• Fragmento citado

El cortijo de la Inquisición duerme bajo sus ruinas no muy lejos del pueblo andaluz de Villacarrillo, provincia de Jaén, en un altozano rodeado de rastrojos. En una loma amarillenta en medio de los olivares, se yerguen aun los muros decrépitos de lo que fue, según, los viejos, un lugar de mazmorra, tormento y muerte.
Se pueden ver todavía los restos de un horno, sus ventanas grandes, demasiado suntuosas para una vivienda normal. En el muro del norte hay, algo borrada por el tiempo, una misteriosa gran cruz pintada con sangre de toro o en almagre, como en las viejas iglesias, y otra más pequeña, con un INRI marcado muy fino y dos números 17… Quizá fuera en el siglo XVIII cuando fue prisión tenebrosa por última vez. O no, según la historia que he oído después. Hay quien dice que hasta hace poco se podía entrar en las mazmorras, donde había ganchos de hierro en las paredes y una viga que se usaba como cadalso.
Villacarrillo era a principios del siglo XIX la cabeza del Partido Judicial de la parte oriental del entonces Reino de Jaén, con siete villas bajo su jurisdicción y nueve ayuntamientos. Parece lógico que una especie de delegación de la Inquisición tuviera allí también su sede.

• Datos proporcionados
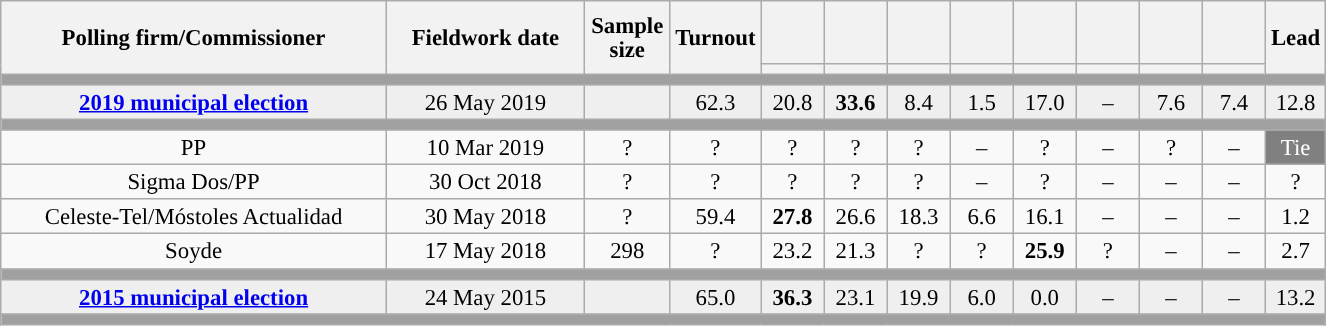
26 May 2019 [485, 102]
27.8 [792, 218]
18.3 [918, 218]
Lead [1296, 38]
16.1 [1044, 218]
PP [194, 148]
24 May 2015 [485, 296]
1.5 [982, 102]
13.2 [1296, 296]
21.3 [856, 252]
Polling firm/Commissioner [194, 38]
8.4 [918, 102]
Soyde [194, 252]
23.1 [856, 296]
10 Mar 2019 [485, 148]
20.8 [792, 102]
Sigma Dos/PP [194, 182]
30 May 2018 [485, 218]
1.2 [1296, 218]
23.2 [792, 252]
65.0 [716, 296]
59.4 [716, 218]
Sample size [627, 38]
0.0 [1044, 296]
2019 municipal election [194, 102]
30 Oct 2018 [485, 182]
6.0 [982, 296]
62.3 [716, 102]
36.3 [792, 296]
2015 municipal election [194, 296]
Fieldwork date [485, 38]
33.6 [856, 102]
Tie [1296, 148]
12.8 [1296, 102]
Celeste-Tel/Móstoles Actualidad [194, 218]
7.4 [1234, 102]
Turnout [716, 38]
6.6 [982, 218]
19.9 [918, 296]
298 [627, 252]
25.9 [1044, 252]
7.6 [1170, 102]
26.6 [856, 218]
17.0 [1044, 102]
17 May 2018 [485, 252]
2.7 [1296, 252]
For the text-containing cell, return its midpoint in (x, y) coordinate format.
* * *
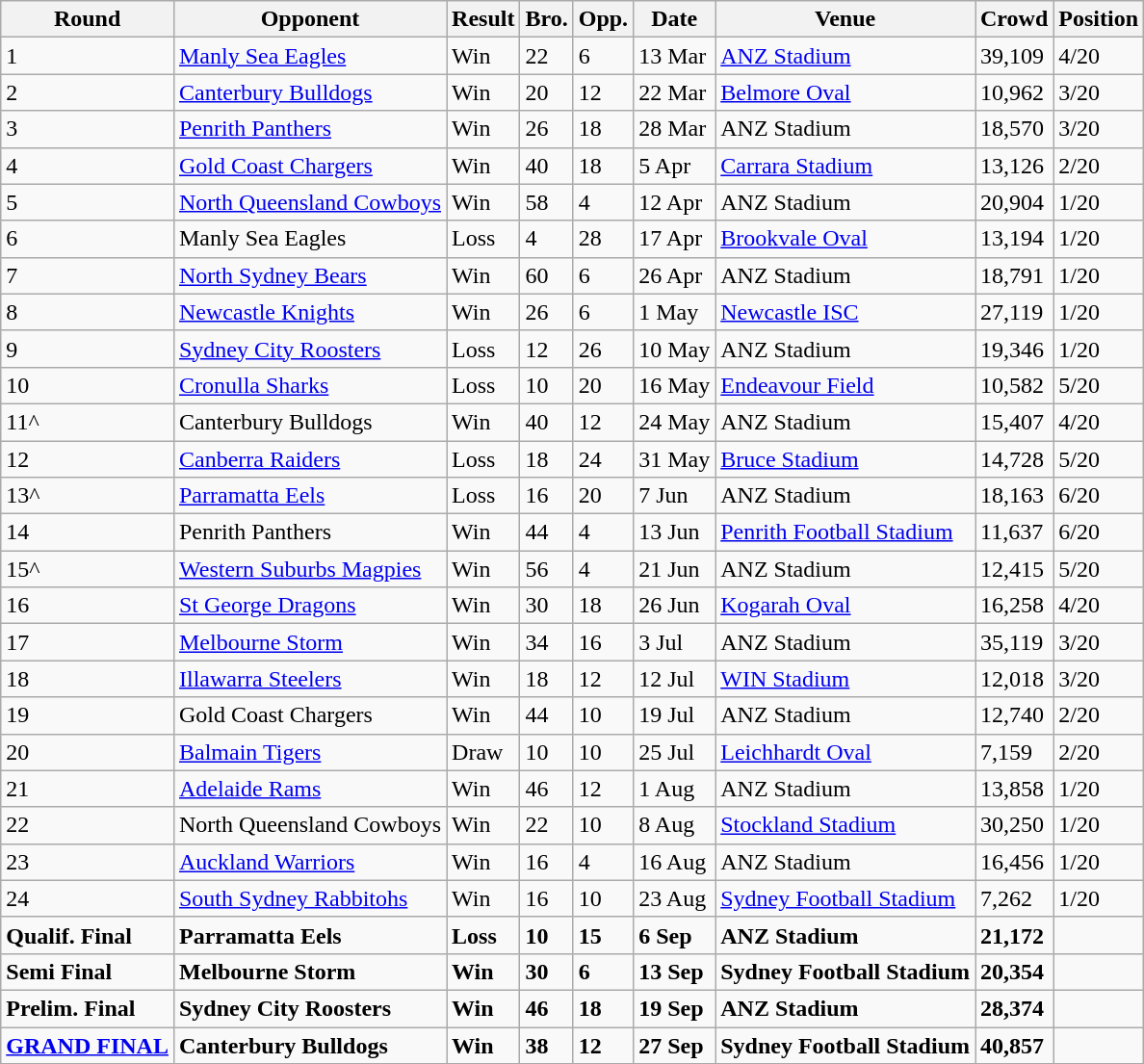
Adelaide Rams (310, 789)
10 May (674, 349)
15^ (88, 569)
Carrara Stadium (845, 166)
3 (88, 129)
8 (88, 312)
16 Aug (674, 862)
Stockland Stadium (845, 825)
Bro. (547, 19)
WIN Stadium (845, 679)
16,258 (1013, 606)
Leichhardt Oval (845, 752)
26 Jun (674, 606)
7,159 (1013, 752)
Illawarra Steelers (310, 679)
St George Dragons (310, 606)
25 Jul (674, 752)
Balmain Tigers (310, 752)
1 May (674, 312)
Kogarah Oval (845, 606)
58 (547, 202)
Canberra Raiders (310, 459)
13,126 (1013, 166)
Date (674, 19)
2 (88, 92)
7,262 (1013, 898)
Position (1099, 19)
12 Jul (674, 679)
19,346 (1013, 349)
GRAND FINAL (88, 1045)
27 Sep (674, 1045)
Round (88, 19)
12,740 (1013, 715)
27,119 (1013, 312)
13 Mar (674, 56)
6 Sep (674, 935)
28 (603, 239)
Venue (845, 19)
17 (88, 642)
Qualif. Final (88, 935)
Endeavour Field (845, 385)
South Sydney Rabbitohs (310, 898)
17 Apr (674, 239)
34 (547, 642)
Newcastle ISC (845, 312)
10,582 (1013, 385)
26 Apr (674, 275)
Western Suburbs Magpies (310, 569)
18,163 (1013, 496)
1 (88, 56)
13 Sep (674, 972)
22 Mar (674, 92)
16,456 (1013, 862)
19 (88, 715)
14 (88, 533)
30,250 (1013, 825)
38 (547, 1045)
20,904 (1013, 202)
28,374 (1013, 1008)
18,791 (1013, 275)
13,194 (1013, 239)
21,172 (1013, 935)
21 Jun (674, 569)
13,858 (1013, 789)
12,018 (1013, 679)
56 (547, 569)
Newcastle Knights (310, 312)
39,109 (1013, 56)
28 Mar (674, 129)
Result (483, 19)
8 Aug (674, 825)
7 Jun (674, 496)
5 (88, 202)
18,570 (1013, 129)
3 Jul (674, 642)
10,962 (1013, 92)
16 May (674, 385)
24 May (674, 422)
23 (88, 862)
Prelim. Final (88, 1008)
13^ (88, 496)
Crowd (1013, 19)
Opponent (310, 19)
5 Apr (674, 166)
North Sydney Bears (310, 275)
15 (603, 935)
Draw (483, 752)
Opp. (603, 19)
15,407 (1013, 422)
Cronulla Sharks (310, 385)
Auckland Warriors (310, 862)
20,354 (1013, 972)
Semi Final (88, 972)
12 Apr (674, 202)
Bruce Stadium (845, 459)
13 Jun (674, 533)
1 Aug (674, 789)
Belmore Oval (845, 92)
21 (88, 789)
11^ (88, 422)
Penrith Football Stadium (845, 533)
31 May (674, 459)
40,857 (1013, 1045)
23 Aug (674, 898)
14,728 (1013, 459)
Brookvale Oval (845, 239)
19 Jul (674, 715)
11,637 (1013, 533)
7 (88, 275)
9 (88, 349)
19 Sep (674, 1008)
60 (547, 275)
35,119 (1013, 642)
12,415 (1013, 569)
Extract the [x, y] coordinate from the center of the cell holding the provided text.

• Consignas
A. Según el texto sobre el cortijo de la Inquisición, ¿cerca de qué pueblo andaluz se encuentra el cortijo?
B. Indica si cada afirmación concuerda con el texto sobre el cortijo de la Inquisición: (i) el cortijo se encuentra en un altozano rodeado de rastrojos; (ii) la cruz grande está pintada en el muro del sur; (iii) a principios del siglo XIX Villacarrillo tenía nueve villas bajo su jurisdicción.
C. Reescribe todo el texto sobre el cortijo de la Inquisición desde "El cortijo de" hasta "tormento y muerte.", sustituyendo "olivares" por "almendros".

• Respuestas por tarea
A. Cerca de Villacarrillo, en la provincia de Jaén.

B.
(i) Sí: "en un altozano rodeado de rastrojos".
(ii) No: "En el muro del norte hay, algo borrada por el tiempo, una misteriosa gran cruz".
(iii) No: "con siete villas bajo su jurisdicción y nueve ayuntamientos".

C.
El cortijo de la Inquisición duerme bajo sus ruinas no muy lejos del pueblo andaluz de Villacarrillo, provincia de Jaén, en un altozano rodeado de rastrojos. En una loma amarillenta en medio de los almendros, se yerguen aun los muros decrépitos de lo que fue, según, los viejos, un lugar de mazmorra, tormento y muerte.